A Celebration of Anna Sokolow’s Legacy
Joyce Theater, N.Y.C. Sept. 14, 2000, 8 PM

Good evening everyone. My name is James Dybas and I’m a former student and long time friend of Anna Sokolow.

Anna is a giant — all 4′ 11″ of her.  An artist in every sense of the word. Opinionated, daring, stubborn, humorous, private, tough, loving, caring, generous, original and brilliant.

We met in 1967 when I was a member of Jerry Robbins American Theater Lab which was an experimental theater group of 10 hand picked actor/singer/dancers who worked with Jerry from 10 – 5 PM five days a week for about six months. Anna would come in twice a week to give a movement class and we all reveled in every moment of it. I can still hear her counting and clapping out the beats of each exercise. I told her that after her classes I felt cleansed and that it was like going to confession. Her no-nonsense and yet humorous way with us was exhilarating.

For some reason she thought I was Mexican, and being that she had spent time choreographing and teaching in Mexico City, took an immediate liking to me.
I think I was the only one who ever called her “Anna Banana” to her face. She looked at me with those blue eyes, surprised when I first said it and then she burst into laughter, telling me that it was what her elementary school mates used to call her. She knew that I said it with affection and didn’t mind. I also called her Anushka, Maestra, Carina, Sokolova and Anita.

Because of this crazy business of ours and where our work takes us, we met each other all over the map. Los Angeles, Mexico City, Pittsburgh. I remember that while in San Francisco I took her on the ferry to Sausalito and when we passed Alcatraz she asked “what’s that?” I said it was a prison that was empty but you could go in and take a tour. “What for?” She said. “Why don’t they turn it into an art museum?”
She was in Pittsburgh creating a new dance piece about Januz Korchak the Polish man who took care of and tried to save the children in the death camps. I was there with the national tour of “42nd Street” and invited her to see the show not knowing what her reaction would be to all of the glitz and tap dancing. Afterwards I brought her back stage and she said ” I loved it. That young girl having to over come all of those obstacles to be a performer”. She was referring to the character of Peggy Sawyer in the show. I chuckled to myself and I thought, only Anna would get the social implications of a girl from Allentown, PA trying to make it in show biz.

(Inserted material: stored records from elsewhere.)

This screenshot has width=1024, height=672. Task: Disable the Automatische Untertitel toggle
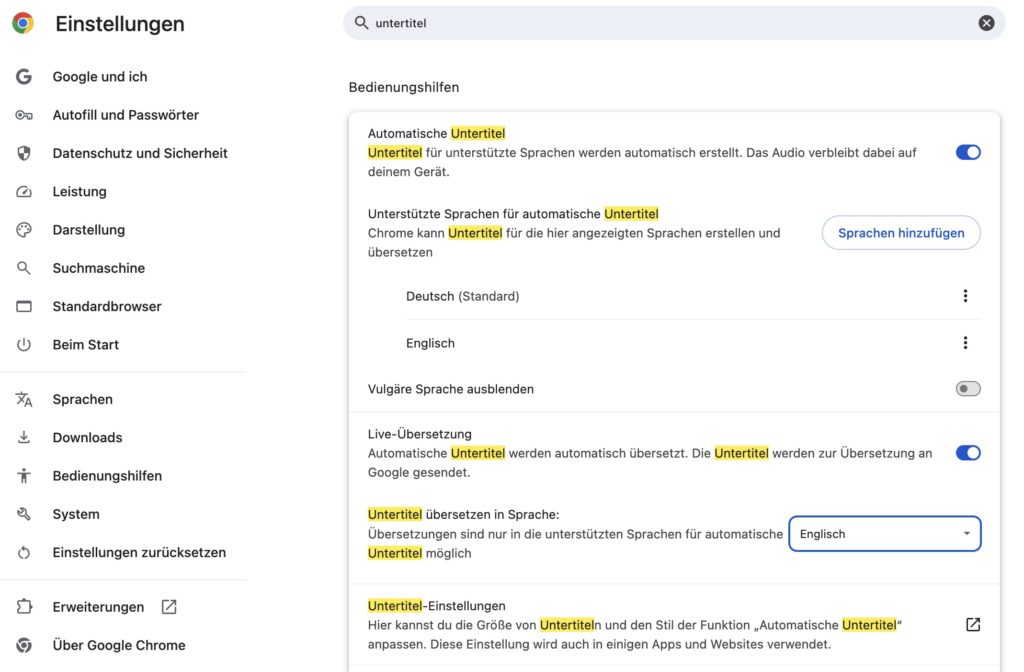click(x=967, y=152)
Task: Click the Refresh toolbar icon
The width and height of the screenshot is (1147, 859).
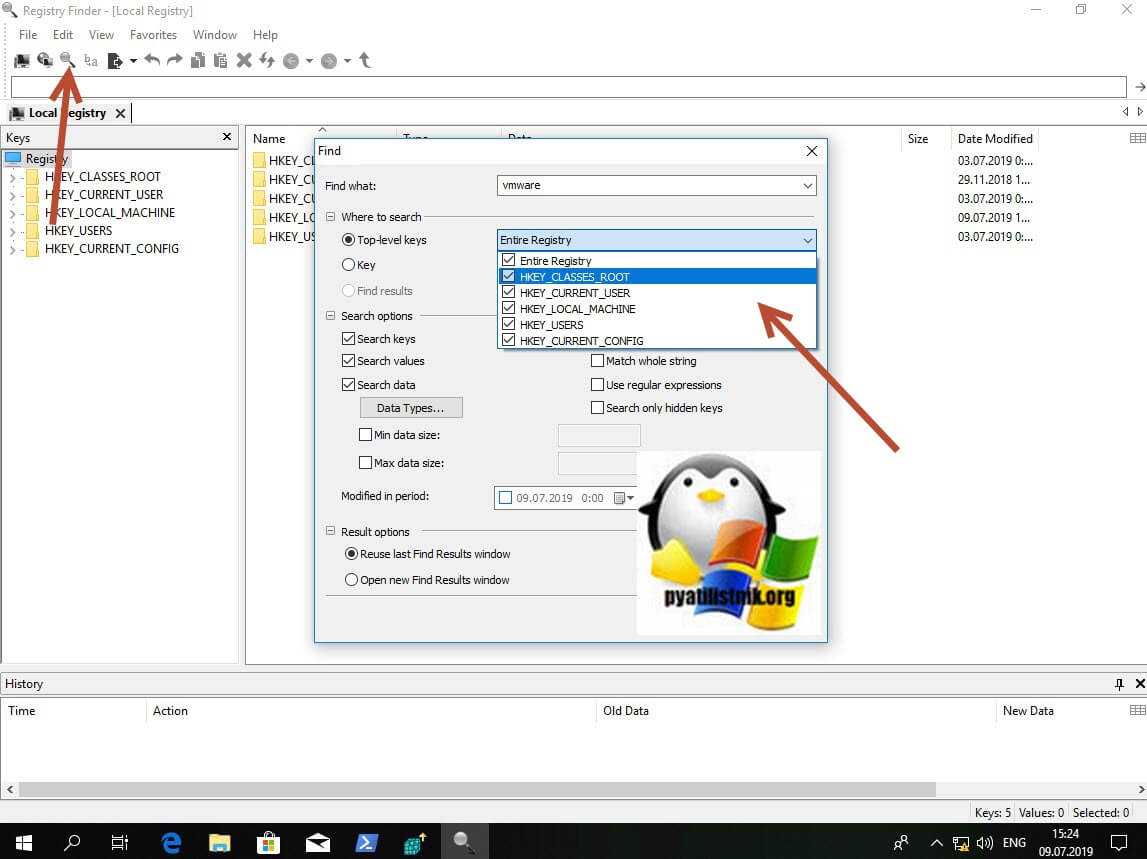Action: click(x=267, y=61)
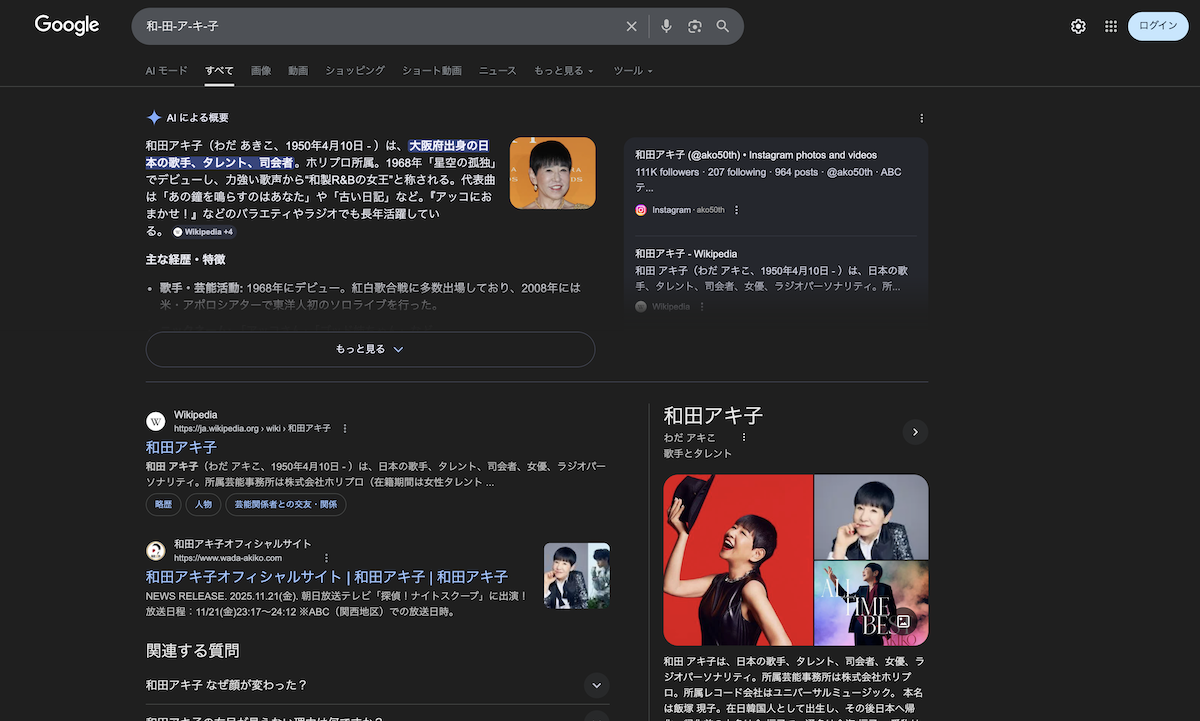Expand question 和田アキ子 なぜ顔が変わった？
1200x721 pixels.
(596, 685)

While I was living in Los Angeles she happened to be working there and I invited her to stay with me in my apt. for a week. I asked her what she wanted to see. You can bet it WASN’T Universal studios or Disneyland or the footprints in Manns Chinese Theater. She wanted to see where the poor people lived. So I took her to East L.A. where I knew we could also get some good Mexican food. I showed her the Watts Towers and she was in awe of how artistically it was constructed with broken , empty bottles and stuff. We also went to the beach in Venice and walked along the shore. I took wonderful photographs of her standing in front of what we thought was very beautiful graffiti. She loved the graffiti because it made a social statement and using graffiti for a scenic backdrop she later choreographed “Through the Culture Loop”.

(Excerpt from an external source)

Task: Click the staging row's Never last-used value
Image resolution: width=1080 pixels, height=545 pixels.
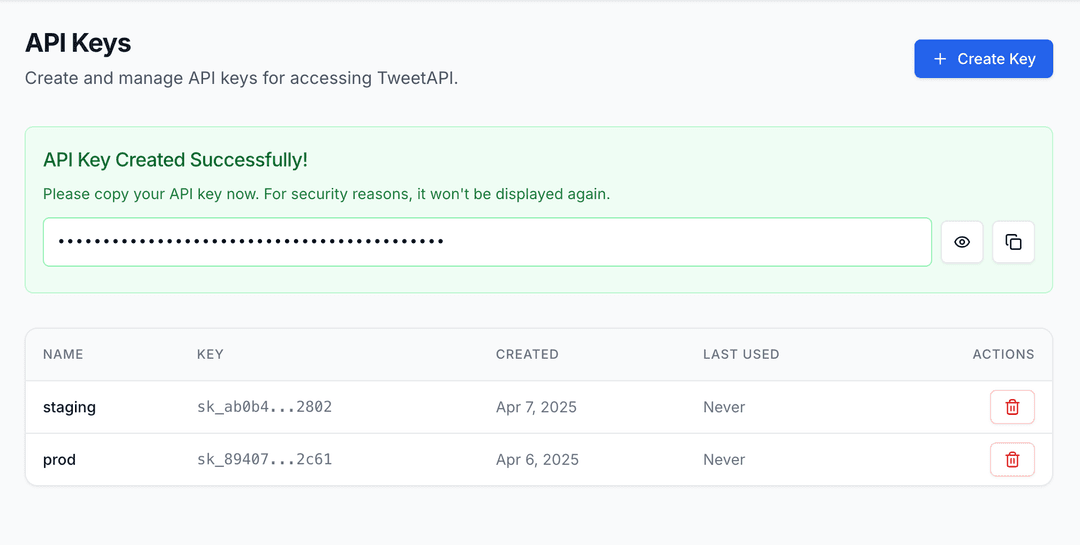Action: 724,407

I was vacationing in Mexico City Christmas of 1984 into the New Year. Anna just happened to be there and staying with an old friend who used to be more than a friend. His name was Nacho Aguirre and was a wonderful artist who she met when she was choreographing in Mexico in the 30’s. He did several portraits of her while they were “together”. Small in stature like Anna and powerful like Anna. He was about 75 at the time, and Anna said that she gave him stretching exercises in the morning so that he would be able to stand up straight and move freely. She was always generous with her time and energy.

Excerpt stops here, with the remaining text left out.